What helps with my worries is maintaining open communication. I make sure they know if they get into a scrape I will pick them up and from wherever they are even if they have been up to no good. This includes rescuing their friends from an outdoor party that had got a bit of out of hand., a visit to the pharmacy for a morning after pill etc. Its doesn't mean that there aren't consequences for poor behaviour, but that can be dealt with later .I am really pleased my son called me a few years ago to say he had drunk too much and wasn't exactly sure where he was. He would have been very vulnerable walking home.

cptartapp · 18/02/2023 11:14

DS1 was 17 and turned 18 during the COVID years. Very little opportunity for partying, clubbing in his own town. Then suddenly off to uni to a city three hours away he'd never been to before, living with people he'd never met before and all restrictions lifted.
Now that was a worry.

spacechimp79 · 18/02/2023 12:12

Oh yes I do. My DS is same age as your DD and I worry constantly. We live in a big city and I am struggling now he is out and about more. He came home stinking of weed the other night so I worry that he will get addicted to that or end up with mental health issues because of it.
He mentioned applying to the local excellent uni as one of his choices and I thought, hell no, then it'll be even later nights or not coming home at all.

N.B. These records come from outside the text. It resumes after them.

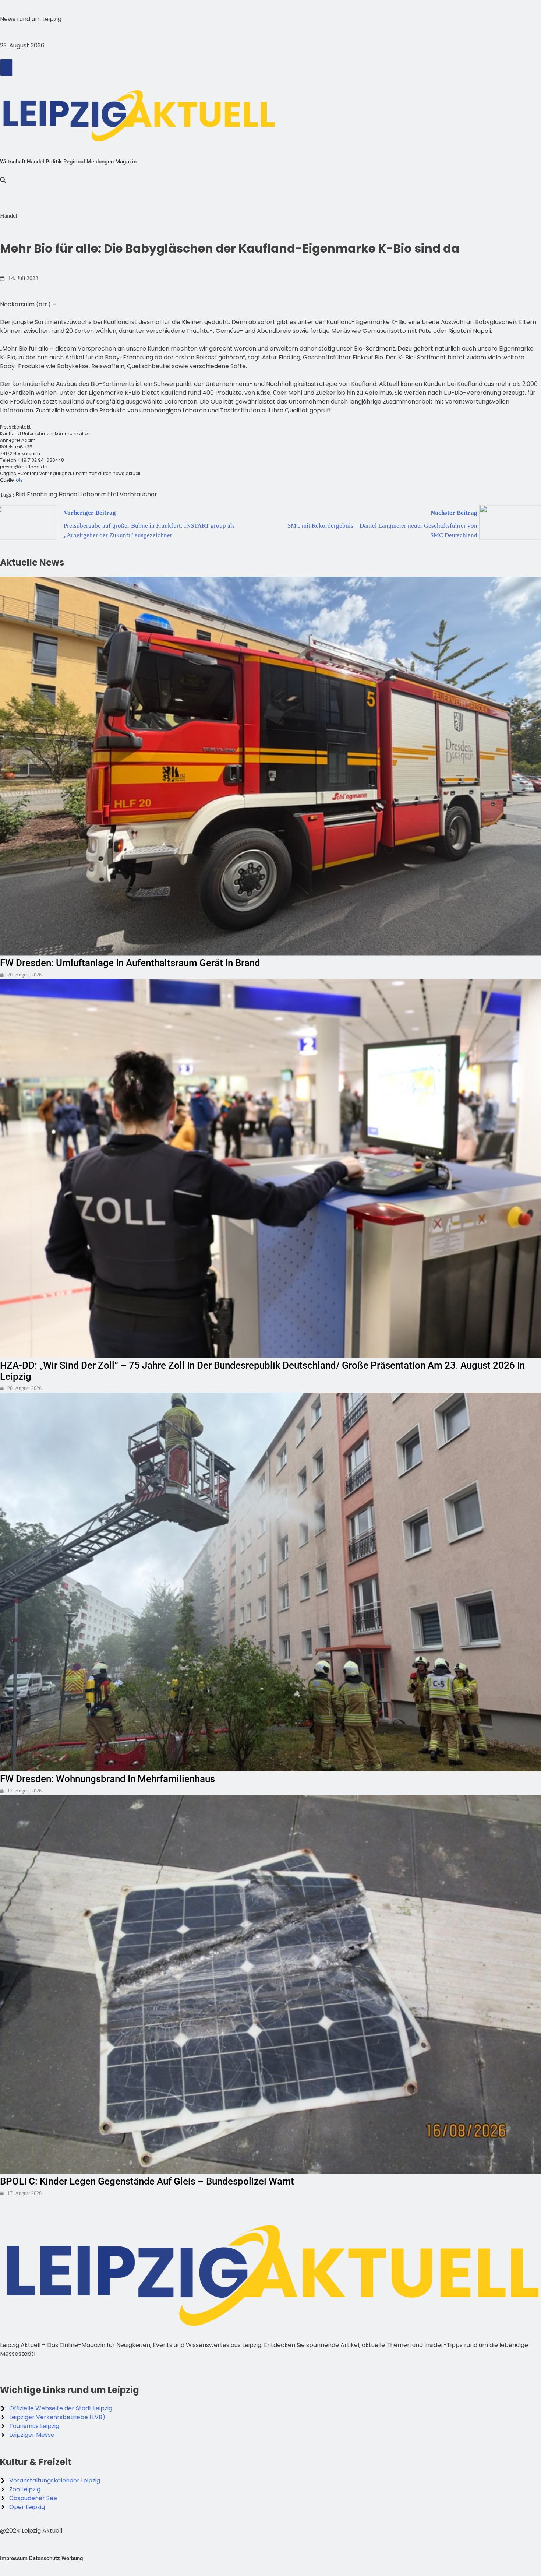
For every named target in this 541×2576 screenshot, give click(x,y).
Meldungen (100, 161)
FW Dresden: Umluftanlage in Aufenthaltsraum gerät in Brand (130, 962)
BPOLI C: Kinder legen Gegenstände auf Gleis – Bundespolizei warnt (147, 2181)
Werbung (72, 2558)
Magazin (126, 161)
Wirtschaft (12, 161)
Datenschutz (44, 2558)
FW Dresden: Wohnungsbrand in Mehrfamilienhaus (107, 1778)
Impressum (14, 2558)
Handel (35, 161)
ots (19, 480)
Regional (74, 161)
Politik (54, 161)
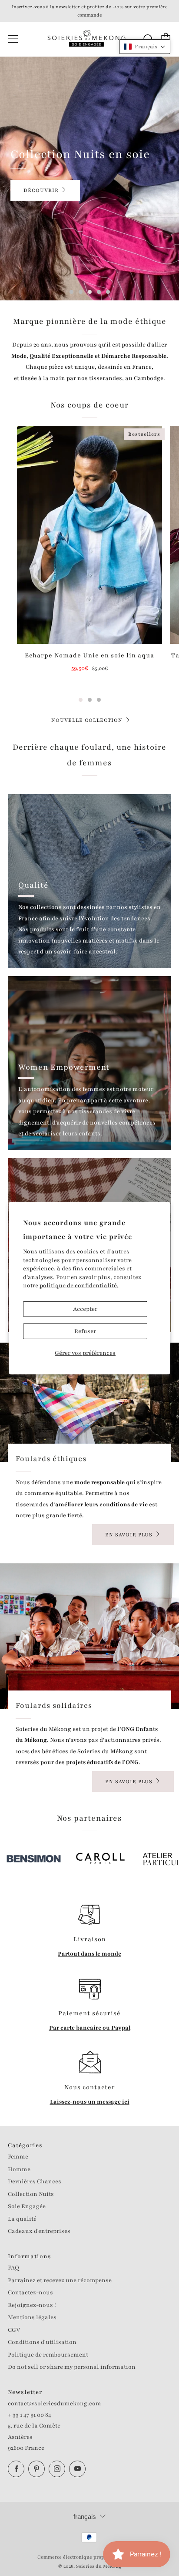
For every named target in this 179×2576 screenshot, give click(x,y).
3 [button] (90, 292)
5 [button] (108, 292)
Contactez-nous (30, 2293)
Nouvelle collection (87, 720)
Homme (19, 2169)
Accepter (85, 1309)
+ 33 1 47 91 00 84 (29, 2415)
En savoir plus (128, 1534)
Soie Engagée (27, 2206)
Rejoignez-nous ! (32, 2305)
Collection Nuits (31, 2194)
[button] (144, 47)
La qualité (22, 2219)
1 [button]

I am already a poor sleeper and luckily he is still fairly happy with 11pm curfew. That isn't going to cut it when he is 17 or older.
I also suspect that his good friend who is a girl, is now his gf so I have started worrying that she will get pregnant. Only 5 more years of worrying about that whilst he is still in full time education. Yikes!
I didn't realise that being a parent would be so emotionally difficult, wish I was a man as they don't seem to think the same at all.

UsingChangeofName · 18/02/2023 13:09

Yes. And I find it very strange that some parents say they don't. My mum still worries about me and I'm in my 50s!

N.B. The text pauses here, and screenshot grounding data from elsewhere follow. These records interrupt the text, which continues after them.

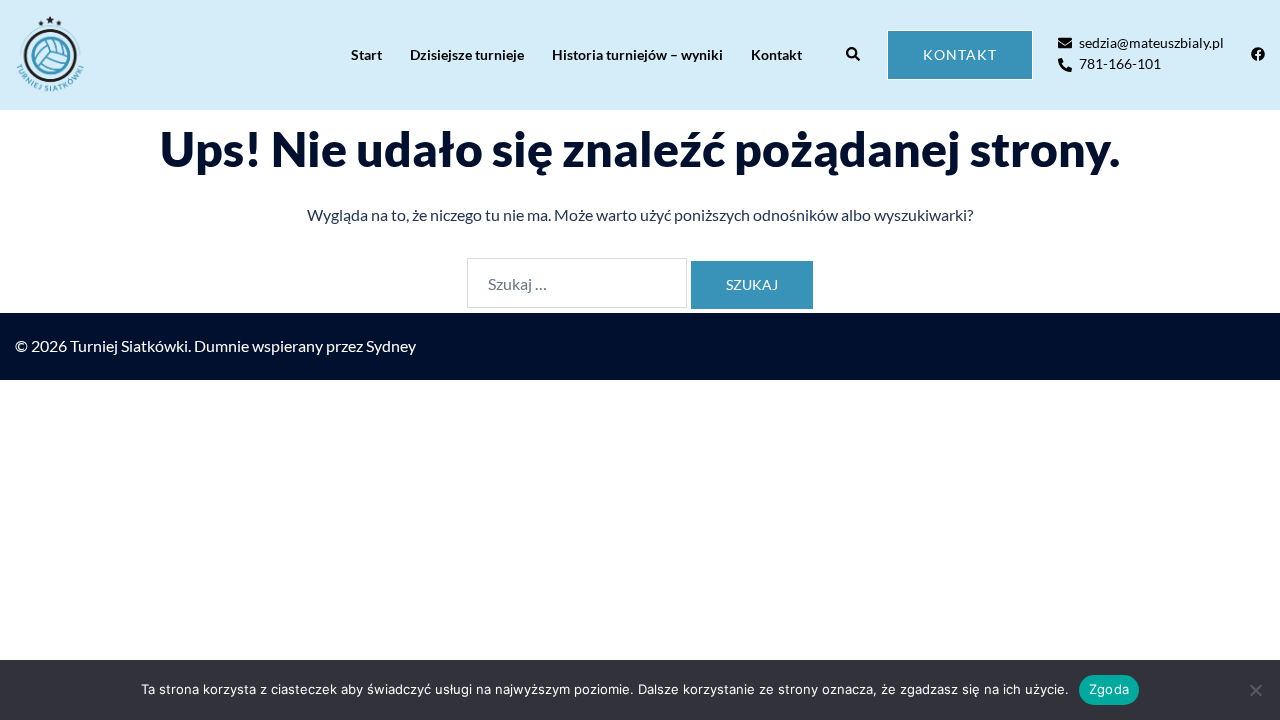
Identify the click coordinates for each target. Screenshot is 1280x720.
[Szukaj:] (577, 283)
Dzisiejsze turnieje (467, 54)
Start (366, 54)
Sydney (391, 345)
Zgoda (1109, 689)
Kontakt (776, 54)
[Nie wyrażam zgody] (1255, 690)
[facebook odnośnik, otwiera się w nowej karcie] (1257, 53)
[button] (854, 55)
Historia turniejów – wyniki (637, 54)
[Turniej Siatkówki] (50, 55)
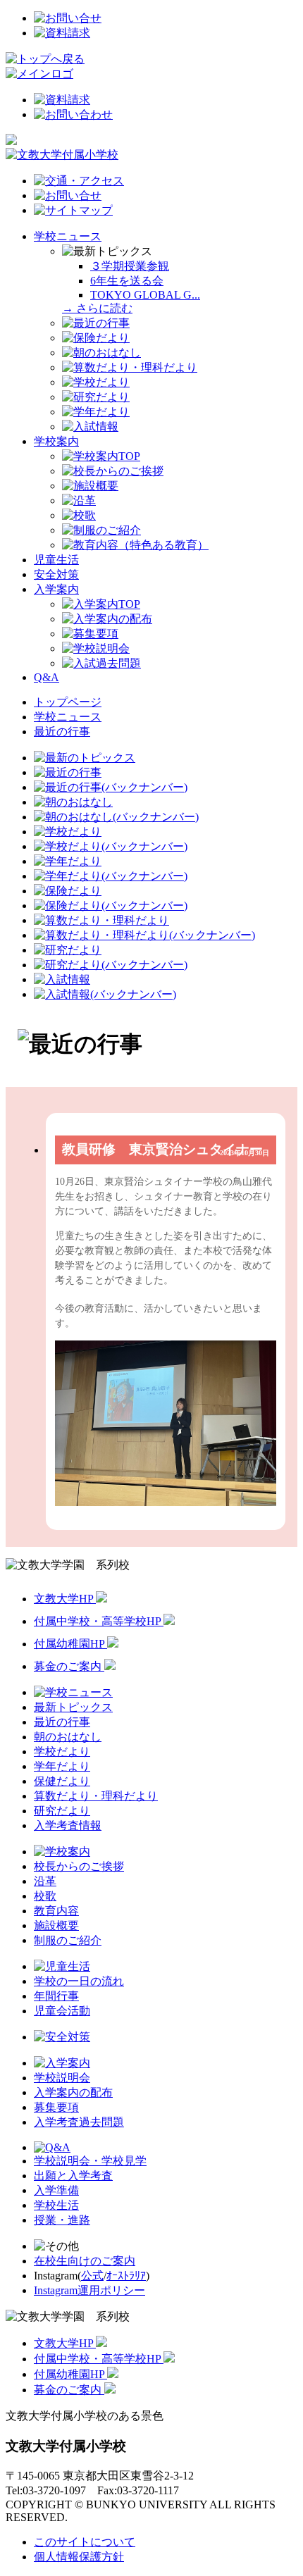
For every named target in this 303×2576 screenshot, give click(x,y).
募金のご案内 (69, 1666)
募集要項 (56, 2107)
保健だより (62, 1781)
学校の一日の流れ (79, 1981)
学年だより (62, 1766)
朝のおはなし (67, 1737)
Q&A (46, 677)
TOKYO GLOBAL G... (145, 295)
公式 (92, 2276)
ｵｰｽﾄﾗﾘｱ (126, 2276)
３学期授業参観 (129, 266)
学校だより (62, 1751)
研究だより (62, 1811)
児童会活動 (62, 2011)
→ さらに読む (97, 308)
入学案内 (56, 589)
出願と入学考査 (73, 2176)
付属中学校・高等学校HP (98, 1621)
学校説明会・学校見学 (90, 2161)
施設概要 (56, 1925)
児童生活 (56, 560)
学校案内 (56, 441)
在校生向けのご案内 (84, 2261)
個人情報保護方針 (79, 2557)
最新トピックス (73, 1707)
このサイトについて (84, 2542)
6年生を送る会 (126, 281)
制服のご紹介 (67, 1940)
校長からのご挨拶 (79, 1866)
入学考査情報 (67, 1825)
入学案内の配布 (73, 2092)
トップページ (67, 702)
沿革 (45, 1881)
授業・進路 (62, 2220)
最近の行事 (62, 732)
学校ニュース (67, 236)
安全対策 (56, 574)
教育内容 (56, 1911)
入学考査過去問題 (79, 2122)
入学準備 (56, 2190)
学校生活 (56, 2205)
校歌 (45, 1896)
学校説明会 (62, 2078)
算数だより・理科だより (96, 1796)
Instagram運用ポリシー (89, 2290)
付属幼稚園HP (70, 1644)
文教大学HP (65, 1599)
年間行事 (56, 1996)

I'd be surprised to hear that there are many parents who say they don't worry about their dc, at all, ever, but that isn't what we are being asked.
The OP asked if we "worry excessively". Some of us are able to rationalise the likelihood of something bad happening, and have understood that sadly, shocking events happen everywhere - even if you sit in your own home 24/7 - but you can't let that irrational fear take over your life.
Of course I worry about my dc. In the same way I worry about my dh, and he about me, and my dc no doubt worry about me as well, but I still get in my car every day, I sometimes walk places when it is dark, I still go on planes occasionally, I still travel on public transport, I still sit in parks, and I expect everyone I love to be able to do that too. All of my dc have lived some hours away from me for their University years when obviously I have no idea where they are or what they are doing as is right and proper. They are adults and we have to trust we have given them enough tools to risk assess for themselves and the confidence to say no or ask for help or whatever it takes.
Yes, sadly, there are statistically incredibly rare random attacks, which are obviously horrific for the loved ones of those individuals, but they can happen anywhere, at any time. Me worrying myself into a state isn't going to prevent that happening to anyone.